GOAL OF THE EXERCISE: Set out the listing word for word. End with the line that contains "Task: Close the Grant panel".
====== SUPPLIED MATERIAL ======
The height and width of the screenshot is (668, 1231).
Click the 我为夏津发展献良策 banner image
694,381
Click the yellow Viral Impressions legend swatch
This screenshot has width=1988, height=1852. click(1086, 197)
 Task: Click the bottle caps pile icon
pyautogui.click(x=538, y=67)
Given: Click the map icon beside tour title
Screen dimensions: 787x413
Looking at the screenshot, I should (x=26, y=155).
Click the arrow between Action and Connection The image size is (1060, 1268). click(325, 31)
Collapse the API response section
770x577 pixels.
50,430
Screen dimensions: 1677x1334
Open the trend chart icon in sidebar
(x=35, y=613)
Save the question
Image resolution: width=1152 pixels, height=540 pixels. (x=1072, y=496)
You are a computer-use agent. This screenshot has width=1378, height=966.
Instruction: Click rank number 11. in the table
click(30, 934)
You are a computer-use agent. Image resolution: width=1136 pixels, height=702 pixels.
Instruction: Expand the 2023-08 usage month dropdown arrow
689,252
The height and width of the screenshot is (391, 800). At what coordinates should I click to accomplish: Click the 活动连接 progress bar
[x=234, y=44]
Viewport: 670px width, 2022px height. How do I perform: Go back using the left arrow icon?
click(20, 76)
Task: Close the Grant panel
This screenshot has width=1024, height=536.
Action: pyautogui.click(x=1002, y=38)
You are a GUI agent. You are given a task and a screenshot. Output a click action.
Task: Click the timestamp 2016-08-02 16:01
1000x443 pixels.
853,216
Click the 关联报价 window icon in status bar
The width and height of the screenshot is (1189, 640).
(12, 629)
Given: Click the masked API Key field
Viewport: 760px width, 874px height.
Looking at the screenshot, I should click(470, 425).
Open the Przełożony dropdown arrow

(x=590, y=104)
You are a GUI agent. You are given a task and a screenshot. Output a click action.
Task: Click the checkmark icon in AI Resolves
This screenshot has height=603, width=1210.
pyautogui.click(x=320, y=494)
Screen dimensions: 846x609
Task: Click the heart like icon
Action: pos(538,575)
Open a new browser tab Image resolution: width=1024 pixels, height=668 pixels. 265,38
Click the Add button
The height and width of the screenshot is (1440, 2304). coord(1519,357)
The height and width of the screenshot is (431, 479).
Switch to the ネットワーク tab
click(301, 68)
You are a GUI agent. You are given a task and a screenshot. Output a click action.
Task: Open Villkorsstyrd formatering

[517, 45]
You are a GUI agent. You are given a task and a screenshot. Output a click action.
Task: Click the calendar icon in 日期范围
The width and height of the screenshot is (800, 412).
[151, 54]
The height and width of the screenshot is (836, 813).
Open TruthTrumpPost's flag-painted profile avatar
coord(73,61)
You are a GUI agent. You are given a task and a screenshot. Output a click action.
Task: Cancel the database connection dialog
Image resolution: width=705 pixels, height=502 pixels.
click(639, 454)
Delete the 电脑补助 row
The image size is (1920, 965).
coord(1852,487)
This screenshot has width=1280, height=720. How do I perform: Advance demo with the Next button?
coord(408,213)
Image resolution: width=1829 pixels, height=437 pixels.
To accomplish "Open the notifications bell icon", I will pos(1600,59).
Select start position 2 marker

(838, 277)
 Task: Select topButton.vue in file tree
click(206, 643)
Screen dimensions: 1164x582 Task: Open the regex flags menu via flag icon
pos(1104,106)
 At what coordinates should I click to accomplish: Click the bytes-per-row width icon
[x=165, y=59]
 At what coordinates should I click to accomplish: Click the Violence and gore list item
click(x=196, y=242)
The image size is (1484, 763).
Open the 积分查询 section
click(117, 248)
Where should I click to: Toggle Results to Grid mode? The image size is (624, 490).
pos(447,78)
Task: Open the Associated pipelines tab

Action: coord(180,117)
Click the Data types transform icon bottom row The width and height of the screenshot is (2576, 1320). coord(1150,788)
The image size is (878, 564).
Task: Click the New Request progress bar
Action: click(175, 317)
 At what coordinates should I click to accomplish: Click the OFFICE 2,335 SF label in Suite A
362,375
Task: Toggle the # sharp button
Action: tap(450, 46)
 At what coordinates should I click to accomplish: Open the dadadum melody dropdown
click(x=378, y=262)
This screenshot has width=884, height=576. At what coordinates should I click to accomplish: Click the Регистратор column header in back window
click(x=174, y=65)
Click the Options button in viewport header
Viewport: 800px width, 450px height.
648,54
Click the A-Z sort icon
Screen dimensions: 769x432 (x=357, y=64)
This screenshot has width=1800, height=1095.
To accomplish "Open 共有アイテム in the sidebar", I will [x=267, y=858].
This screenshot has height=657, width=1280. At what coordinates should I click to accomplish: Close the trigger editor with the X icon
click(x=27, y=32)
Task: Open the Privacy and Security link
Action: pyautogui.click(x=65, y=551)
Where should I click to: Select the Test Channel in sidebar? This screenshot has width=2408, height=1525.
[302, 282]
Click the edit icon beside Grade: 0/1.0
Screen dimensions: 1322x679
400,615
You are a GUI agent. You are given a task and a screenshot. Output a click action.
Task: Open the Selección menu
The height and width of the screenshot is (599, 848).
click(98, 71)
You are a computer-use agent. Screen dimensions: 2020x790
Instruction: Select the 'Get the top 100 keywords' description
======
OUTPUT OF THE TASK:
The height and width of the screenshot is (668, 1231).
Click the 我为夏津发展献良策 banner image
694,381
Click the yellow Viral Impressions legend swatch
This screenshot has width=1988, height=1852. click(1086, 197)
 Task: Click the bottle caps pile icon
pyautogui.click(x=538, y=67)
Given: Click the map icon beside tour title
Screen dimensions: 787x413
Looking at the screenshot, I should (x=26, y=155).
Click the arrow between Action and Connection The image size is (1060, 1268). click(325, 31)
Collapse the API response section
770x577 pixels.
50,430
Screen dimensions: 1677x1334
Open the trend chart icon in sidebar
(x=35, y=613)
Save the question
Image resolution: width=1152 pixels, height=540 pixels. (x=1072, y=496)
You are a computer-use agent. This screenshot has width=1378, height=966.
Instruction: Click rank number 11. in the table
click(30, 934)
You are a computer-use agent. Image resolution: width=1136 pixels, height=702 pixels.
Instruction: Expand the 2023-08 usage month dropdown arrow
689,252
The height and width of the screenshot is (391, 800). At what coordinates should I click to accomplish: Click the 活动连接 progress bar
[x=234, y=44]
Viewport: 670px width, 2022px height. How do I perform: Go back using the left arrow icon?
click(20, 76)
Task: Close the Grant panel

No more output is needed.